Da hast du natürlich recht. Aber dafür hinzugehen und den Support zu streichen, bloß weil man nicht alles ohne zu Hinterfragen in den Himmel lobt kann auch nicht Sinn der Sache sein. Mir ist das schon beim Computerbase Artikel zur GTX465 aufgefallen, dass Cuda und PhysX extrem betont werden. Teilweise sind da meiner Meinung nach Bedingungen zwischen Herstellern und Redaktionen vorhanden, die eine neutrale Berichterstattung nicht mehr gewährleisten.


----------



## Stefan Payne (31. Mai 2010)

*AW: nVidia streicht jeden Support für Hardwaresecrets*



Hugo78 schrieb:


> Alles was NV dafür erwarten ist, dass im Review (egal wie das ausfällt) nicht nur die reine DX11 ect. Spieleleistung der Karte dargestellt wird, sondern ebend auch mal NV eigene Gimmicks besprochen werden. Gimmicks die eindeutig, Teil der Eckdaten des Produktes sind.


Und genau darum geht es ja!

Schön, das du begriffen hast, worums geht, schlecht, das du diesen Zustand schönredest.

Nochmal auf Deutsch:
*nVidia schreibt der Presse vor, was sie zu schreiben hat!*
So, bist du immer noch der Meinung, das das in Ordnung geht?!


Dude-01 schrieb:


> Mir ist das schon beim Computerbase Artikel zur GTX465 aufgefallen, dass Cuda und PhysX extrem betont werden.

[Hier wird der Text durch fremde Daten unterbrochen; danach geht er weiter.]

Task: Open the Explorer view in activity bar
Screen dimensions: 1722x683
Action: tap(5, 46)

Jetzt weißt du auch, warum das der Fall ist... 


Dude-01 schrieb:


> Teilweise sind da meiner Meinung nach Bedingungen zwischen Herstellern und Redaktionen vorhanden, die eine neutrale Berichterstattung nicht mehr gewährleisten.


Das ist die Aussage dieser Neuigkeit...


----------



## Hugo78 (31. Mai 2010)

*AW: nVidia streicht jeden Support für Hardwaresecrets*

Ich hab in dem aktuellen 465 Test bei CB, ausser beim Batman-Bench, grad mal auf der letzten Seite, zweimal das Wort PhysX und CUDA entdeckt.

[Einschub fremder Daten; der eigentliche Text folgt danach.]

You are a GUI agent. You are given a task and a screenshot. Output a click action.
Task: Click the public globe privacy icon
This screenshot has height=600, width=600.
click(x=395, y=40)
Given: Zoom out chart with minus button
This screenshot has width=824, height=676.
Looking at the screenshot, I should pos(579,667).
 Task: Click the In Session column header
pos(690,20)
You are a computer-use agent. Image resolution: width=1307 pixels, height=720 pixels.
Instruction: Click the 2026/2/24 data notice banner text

Klar der eine Hinweis das die 5850, dieses nicht kann, den hätte man sich eventuell klemmen können.
Auf der anderen Seite, so ein Fazit ist nunmal immer eine Bewertung, in die alle Pro und Contras einfließen sollen. 

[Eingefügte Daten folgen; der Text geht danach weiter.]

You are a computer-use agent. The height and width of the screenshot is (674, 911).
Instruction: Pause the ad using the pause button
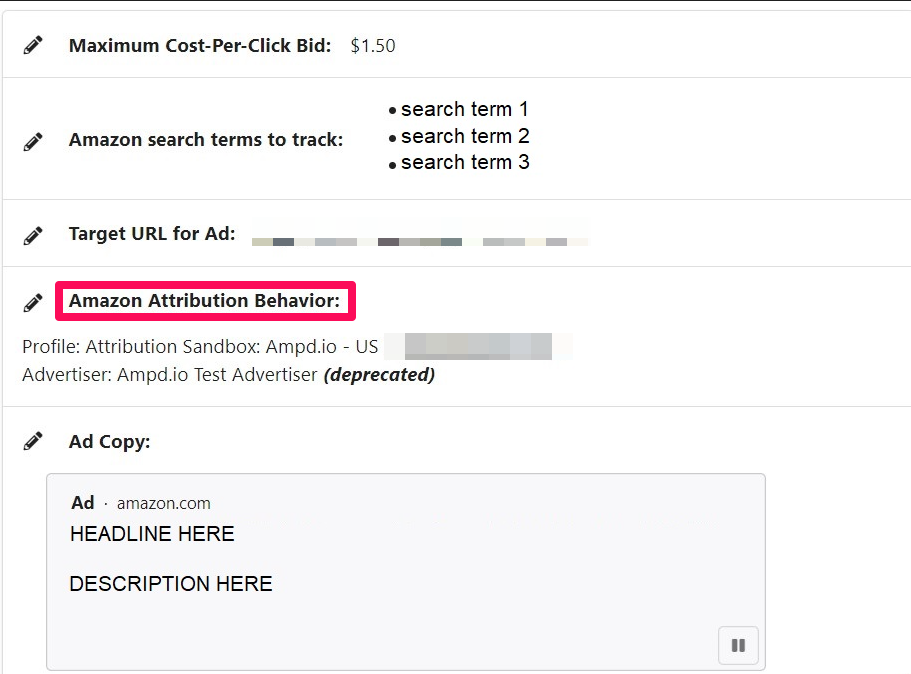[738, 645]
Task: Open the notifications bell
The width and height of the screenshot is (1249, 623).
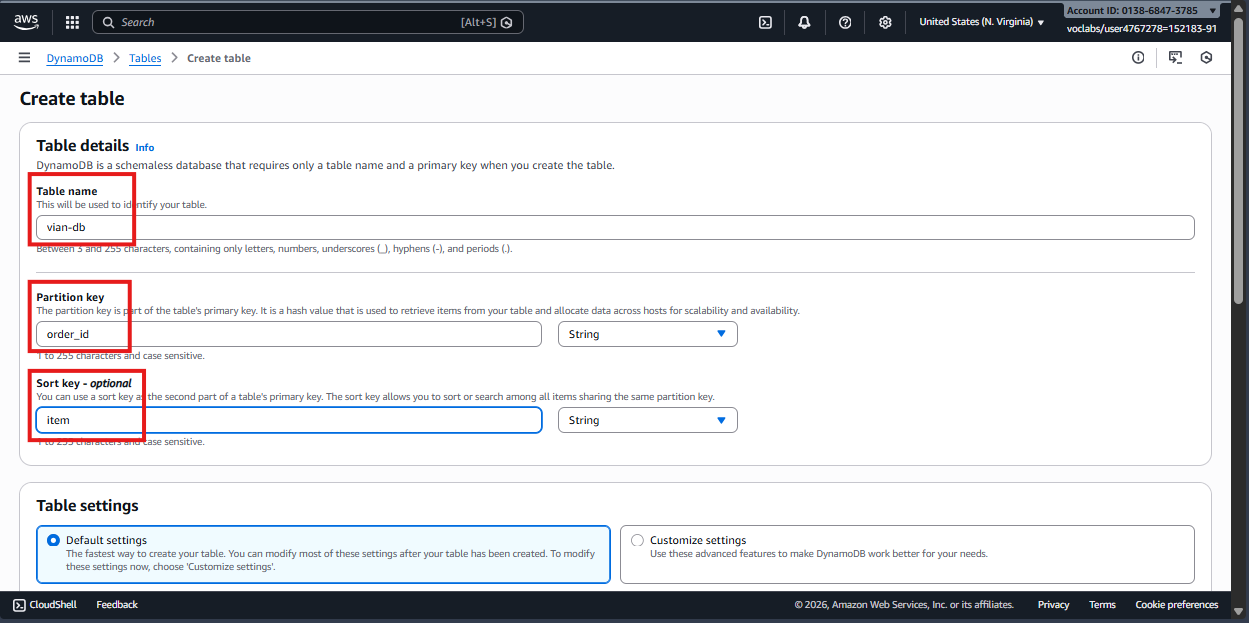Action: pyautogui.click(x=804, y=21)
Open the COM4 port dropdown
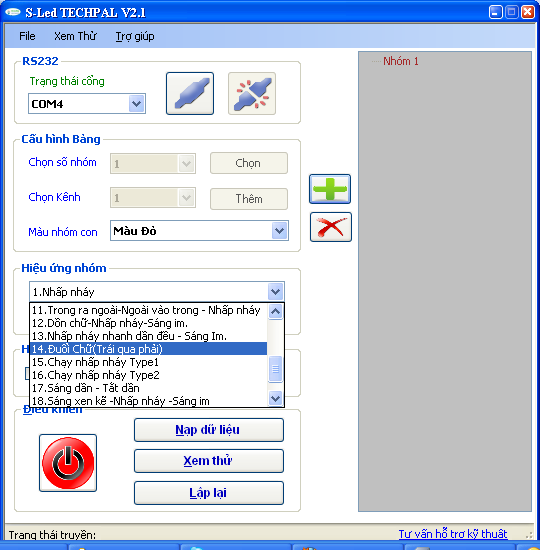 136,103
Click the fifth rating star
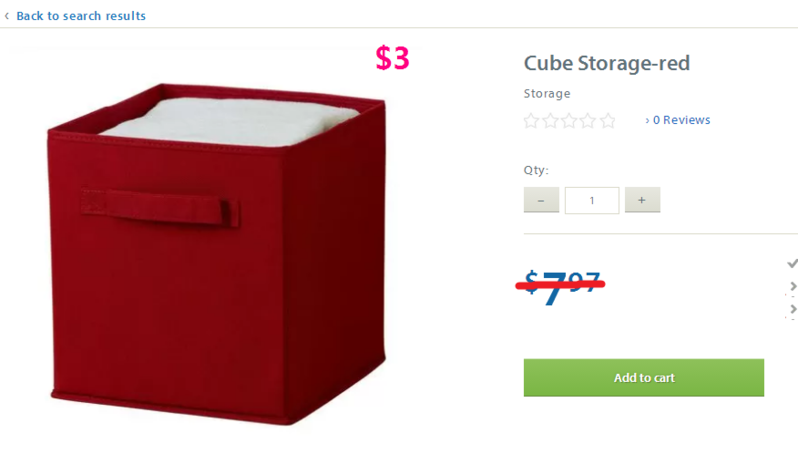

Letztlich ist das Fazit aber ein realistisches, und völlig ok.


> Ohne Zweifel, aufgrund der besseren Geschwindigkeit darf die  Nvidia-Karte teurer als die Radeon HD 5830 sein. Aber keine 80 bis 100  Euro. Für die anvisierten 280 Euro raten wir aktuell lieber zu einer  Radeon HD 5850 oder gleich zu einer kaum teureren GeForce GTX 470.


220-230€ ist der Preis.
In der Bucht sieht man das anscheinend auch so.
Sparkle GTX 465 GEFORCE NVIDIA HDMI BRANDNEU !! bei eBay.de: Karten (endet 30.05.10 21:05:19 MESZ)

@Stefan Payne
Wo steht in dem Artikel, dass NV den Leuten vorschreibt, was sie zu schreiben haben?

Das steht da nicht.

Das ist die Auslegung des Bloggers.


----------



## Skysnake (31. Mai 2010)

*AW: nVidia streicht jeden Support für Hardwaresecrets*

Naja, ich sags aber mal so. Nehmen wir mal an Ati würd ab sofort Kondensatoren von Firma XY verbauen, die se halt bisher nicht hatten, und nun sagt Ati so damit du weiter karten bekommst will ich aber, das du schön schreibst das wir die Dinger nu verbauen und die sind ja besser, weil die haltne nicht 10 Jahre im Schnitt sondern 12, also sag das auch.

Da würd ich als Redakteur sagen: Hö whot?  Das doch total scheis egal ob jetzt 10 oder 12 halten, eure Karte ist nun 50 Öken teuerer, und so lang nutzt eh keine die also warum darauf eingehen? 

Btw. Mich würd die Meinung der Redakteure hier interessieren.


----------



## Stefan Payne (31. Mai 2010)

*AW: nVidia streicht jeden Support für Hardwaresecrets*



Hugo78 schrieb:


> @Stefan Payne
> Wo steht in dem Artikel, dass NV den Leuten vorschreibt, was sie zu schreiben haben?
> Das steht da nicht.


Steht doch da:


			
				Gabriel Torres schrieb:
			
		

> After we published a review – without any support from them, N.B. – *they complained that we didn’t talk about CUDA or PhysX.*


----------



## GR-Thunderstorm (31. Mai 2010)

*AW: nVidia streicht jeden Support für Hardwaresecrets*



Stefan Payne schrieb:


> Steht doch da:



Da steht, sie haben gemeckert bzw sich darüber beschwert. Aber das ist kein direkter Nachweis dafür, dass von Anfang an ein Zwang zur Erwähnung von Features bestand.


----------



## Medcha (31. Mai 2010)

*AW: nVidia streicht jeden Support für Hardwaresecrets*

Dr. Albern! Beide brauchen einander. Aber Nvidia wird immer peinlicher. Die mit ihrem CUDA und Physx. Alberner Marketing Mist ist das. 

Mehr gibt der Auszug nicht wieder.